#### Records for the task
══════

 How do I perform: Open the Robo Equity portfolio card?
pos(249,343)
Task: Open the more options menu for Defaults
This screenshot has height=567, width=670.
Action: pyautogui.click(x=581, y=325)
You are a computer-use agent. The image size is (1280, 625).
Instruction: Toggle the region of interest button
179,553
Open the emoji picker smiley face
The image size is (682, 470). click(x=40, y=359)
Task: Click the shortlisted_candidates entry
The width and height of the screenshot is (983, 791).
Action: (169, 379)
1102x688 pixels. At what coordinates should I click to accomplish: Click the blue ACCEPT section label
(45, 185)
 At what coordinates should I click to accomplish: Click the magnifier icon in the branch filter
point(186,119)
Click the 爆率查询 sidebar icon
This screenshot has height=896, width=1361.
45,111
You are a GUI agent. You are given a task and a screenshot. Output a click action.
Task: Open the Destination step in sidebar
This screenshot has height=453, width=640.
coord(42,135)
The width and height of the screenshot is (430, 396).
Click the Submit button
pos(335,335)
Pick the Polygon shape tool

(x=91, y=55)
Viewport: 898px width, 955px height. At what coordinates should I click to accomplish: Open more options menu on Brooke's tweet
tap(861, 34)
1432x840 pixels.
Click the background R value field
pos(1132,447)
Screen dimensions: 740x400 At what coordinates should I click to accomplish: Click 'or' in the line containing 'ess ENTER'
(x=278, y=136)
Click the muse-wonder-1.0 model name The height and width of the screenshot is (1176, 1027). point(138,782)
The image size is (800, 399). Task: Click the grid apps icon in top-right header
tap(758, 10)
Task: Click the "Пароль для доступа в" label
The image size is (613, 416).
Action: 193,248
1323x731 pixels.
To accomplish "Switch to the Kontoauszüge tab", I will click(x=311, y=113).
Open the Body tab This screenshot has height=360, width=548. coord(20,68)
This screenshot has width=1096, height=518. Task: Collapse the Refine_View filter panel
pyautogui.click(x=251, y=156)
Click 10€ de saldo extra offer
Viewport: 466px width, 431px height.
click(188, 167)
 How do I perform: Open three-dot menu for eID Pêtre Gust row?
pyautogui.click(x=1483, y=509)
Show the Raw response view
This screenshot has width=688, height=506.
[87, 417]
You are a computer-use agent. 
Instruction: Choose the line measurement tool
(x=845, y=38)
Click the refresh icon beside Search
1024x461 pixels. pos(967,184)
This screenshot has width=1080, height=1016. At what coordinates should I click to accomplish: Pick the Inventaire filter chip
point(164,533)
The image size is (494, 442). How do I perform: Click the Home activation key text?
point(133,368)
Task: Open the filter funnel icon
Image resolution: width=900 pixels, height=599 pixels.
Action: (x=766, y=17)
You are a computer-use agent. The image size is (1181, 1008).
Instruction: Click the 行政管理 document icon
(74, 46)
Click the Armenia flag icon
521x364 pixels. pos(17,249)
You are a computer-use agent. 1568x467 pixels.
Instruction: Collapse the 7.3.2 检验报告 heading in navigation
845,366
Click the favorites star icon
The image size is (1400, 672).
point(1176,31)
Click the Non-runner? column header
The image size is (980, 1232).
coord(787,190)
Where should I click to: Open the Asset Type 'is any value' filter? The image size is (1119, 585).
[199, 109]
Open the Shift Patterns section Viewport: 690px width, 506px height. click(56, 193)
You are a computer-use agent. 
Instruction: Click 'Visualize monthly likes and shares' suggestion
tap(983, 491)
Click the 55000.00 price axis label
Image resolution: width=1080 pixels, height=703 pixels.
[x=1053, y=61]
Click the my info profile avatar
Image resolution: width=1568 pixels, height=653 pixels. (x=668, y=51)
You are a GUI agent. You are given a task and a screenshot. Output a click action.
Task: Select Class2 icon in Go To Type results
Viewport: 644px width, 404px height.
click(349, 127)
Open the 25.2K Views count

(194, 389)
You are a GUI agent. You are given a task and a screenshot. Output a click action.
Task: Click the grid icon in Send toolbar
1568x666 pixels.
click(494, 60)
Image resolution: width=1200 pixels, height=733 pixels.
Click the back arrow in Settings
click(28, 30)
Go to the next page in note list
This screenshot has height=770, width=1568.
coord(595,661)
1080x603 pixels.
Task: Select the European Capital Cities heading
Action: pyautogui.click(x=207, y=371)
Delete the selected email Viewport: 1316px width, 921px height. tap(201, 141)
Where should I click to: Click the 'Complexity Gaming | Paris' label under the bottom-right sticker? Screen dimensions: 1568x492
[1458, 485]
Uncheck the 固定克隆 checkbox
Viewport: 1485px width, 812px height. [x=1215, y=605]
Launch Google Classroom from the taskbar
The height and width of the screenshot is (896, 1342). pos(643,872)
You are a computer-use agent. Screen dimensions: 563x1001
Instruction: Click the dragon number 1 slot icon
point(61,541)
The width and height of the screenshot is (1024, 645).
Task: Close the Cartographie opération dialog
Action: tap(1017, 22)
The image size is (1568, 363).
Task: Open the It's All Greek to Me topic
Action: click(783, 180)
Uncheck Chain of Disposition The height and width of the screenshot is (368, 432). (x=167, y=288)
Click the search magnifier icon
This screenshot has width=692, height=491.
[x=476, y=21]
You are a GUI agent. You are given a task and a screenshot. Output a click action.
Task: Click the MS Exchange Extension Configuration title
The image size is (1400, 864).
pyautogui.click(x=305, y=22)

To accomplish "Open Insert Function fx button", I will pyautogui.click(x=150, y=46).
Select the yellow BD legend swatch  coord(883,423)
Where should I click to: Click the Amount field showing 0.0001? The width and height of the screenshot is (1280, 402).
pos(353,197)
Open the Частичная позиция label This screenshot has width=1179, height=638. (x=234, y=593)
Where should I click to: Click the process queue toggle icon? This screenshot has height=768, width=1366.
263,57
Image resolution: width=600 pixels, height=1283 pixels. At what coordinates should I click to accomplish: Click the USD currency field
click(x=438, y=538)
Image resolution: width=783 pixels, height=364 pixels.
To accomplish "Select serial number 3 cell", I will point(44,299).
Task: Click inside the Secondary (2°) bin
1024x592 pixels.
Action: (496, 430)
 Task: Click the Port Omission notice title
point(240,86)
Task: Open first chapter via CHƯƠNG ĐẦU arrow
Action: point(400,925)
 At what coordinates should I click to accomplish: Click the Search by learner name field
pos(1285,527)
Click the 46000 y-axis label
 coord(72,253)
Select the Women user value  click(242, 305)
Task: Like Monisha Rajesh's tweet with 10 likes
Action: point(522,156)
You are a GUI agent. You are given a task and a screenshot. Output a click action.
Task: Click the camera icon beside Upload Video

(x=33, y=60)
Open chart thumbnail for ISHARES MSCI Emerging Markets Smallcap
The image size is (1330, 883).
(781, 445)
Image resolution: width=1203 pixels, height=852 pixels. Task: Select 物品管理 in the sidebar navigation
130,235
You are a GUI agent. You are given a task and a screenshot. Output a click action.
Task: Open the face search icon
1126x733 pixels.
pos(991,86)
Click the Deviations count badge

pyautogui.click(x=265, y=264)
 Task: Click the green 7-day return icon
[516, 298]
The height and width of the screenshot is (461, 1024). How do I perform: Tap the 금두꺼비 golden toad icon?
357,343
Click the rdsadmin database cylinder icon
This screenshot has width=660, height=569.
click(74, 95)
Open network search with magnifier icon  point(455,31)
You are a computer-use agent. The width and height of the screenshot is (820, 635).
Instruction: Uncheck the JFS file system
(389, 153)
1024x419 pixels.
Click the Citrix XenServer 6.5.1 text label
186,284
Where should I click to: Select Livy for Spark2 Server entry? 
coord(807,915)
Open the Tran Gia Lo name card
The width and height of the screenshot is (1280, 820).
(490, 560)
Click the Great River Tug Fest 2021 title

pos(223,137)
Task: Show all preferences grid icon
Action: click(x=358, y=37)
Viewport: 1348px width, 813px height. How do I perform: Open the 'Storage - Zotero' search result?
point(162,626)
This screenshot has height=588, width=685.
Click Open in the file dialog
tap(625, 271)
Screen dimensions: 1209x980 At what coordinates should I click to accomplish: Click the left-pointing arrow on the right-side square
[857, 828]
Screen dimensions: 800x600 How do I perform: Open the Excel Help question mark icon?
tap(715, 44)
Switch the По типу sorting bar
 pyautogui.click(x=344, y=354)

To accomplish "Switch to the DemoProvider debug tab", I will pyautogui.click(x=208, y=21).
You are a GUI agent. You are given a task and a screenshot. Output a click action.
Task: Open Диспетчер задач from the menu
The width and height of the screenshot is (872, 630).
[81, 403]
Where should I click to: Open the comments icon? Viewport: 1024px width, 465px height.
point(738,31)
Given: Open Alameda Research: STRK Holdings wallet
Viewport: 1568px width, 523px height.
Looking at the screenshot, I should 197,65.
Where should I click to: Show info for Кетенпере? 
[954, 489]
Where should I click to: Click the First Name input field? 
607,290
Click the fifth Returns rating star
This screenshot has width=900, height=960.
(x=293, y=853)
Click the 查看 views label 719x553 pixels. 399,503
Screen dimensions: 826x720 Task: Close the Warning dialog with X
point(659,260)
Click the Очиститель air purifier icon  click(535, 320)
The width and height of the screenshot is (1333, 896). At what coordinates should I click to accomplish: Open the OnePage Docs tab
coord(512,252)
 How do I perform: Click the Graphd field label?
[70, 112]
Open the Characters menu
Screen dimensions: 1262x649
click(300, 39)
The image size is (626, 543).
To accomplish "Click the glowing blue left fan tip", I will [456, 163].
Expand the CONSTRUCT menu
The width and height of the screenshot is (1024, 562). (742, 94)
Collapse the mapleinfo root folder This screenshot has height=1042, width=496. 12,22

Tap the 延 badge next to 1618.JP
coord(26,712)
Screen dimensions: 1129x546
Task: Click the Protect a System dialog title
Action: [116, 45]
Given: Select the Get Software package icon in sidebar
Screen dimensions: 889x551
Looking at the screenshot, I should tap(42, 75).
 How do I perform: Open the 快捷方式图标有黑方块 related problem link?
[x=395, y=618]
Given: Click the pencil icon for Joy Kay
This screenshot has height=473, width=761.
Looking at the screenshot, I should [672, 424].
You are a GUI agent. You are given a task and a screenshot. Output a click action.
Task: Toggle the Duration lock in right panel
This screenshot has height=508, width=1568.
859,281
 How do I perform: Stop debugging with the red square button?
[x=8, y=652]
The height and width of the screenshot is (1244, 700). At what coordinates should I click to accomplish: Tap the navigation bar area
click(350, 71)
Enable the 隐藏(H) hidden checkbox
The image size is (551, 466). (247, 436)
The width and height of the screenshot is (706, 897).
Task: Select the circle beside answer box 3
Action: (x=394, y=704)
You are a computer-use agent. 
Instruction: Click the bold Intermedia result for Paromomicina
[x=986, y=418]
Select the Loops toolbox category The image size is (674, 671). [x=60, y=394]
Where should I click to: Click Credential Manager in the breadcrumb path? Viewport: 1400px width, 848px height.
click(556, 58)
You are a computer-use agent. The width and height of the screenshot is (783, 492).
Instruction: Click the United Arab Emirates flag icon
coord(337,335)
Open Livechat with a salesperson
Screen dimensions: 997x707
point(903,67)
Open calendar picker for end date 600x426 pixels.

══════

#### Instructions for the task
Everything from the line that has "Collapse the mapleinfo" to the final line above should be retyped exactly, and nothing else.

#### Solution
Collapse the mapleinfo root folder This screenshot has height=1042, width=496. 12,22

Tap the 延 badge next to 1618.JP
coord(26,712)
Screen dimensions: 1129x546
Task: Click the Protect a System dialog title
Action: [116, 45]
Given: Select the Get Software package icon in sidebar
Screen dimensions: 889x551
Looking at the screenshot, I should tap(42, 75).
 How do I perform: Open the 快捷方式图标有黑方块 related problem link?
[x=395, y=618]
Given: Click the pencil icon for Joy Kay
This screenshot has height=473, width=761.
Looking at the screenshot, I should [672, 424].
You are a GUI agent. You are given a task and a screenshot. Output a click action.
Task: Toggle the Duration lock in right panel
This screenshot has height=508, width=1568.
859,281
 How do I perform: Stop debugging with the red square button?
[x=8, y=652]
The height and width of the screenshot is (1244, 700). At what coordinates should I click to accomplish: Tap the navigation bar area
click(350, 71)
Enable the 隐藏(H) hidden checkbox
The image size is (551, 466). (247, 436)
The width and height of the screenshot is (706, 897).
Task: Select the circle beside answer box 3
Action: (x=394, y=704)
You are a computer-use agent. 
Instruction: Click the bold Intermedia result for Paromomicina
[x=986, y=418]
Select the Loops toolbox category The image size is (674, 671). [x=60, y=394]
Where should I click to: Click Credential Manager in the breadcrumb path? Viewport: 1400px width, 848px height.
click(556, 58)
You are a computer-use agent. The width and height of the screenshot is (783, 492).
Instruction: Click the United Arab Emirates flag icon
coord(337,335)
Open Livechat with a salesperson
Screen dimensions: 997x707
point(903,67)
Open calendar picker for end date 600x426 pixels.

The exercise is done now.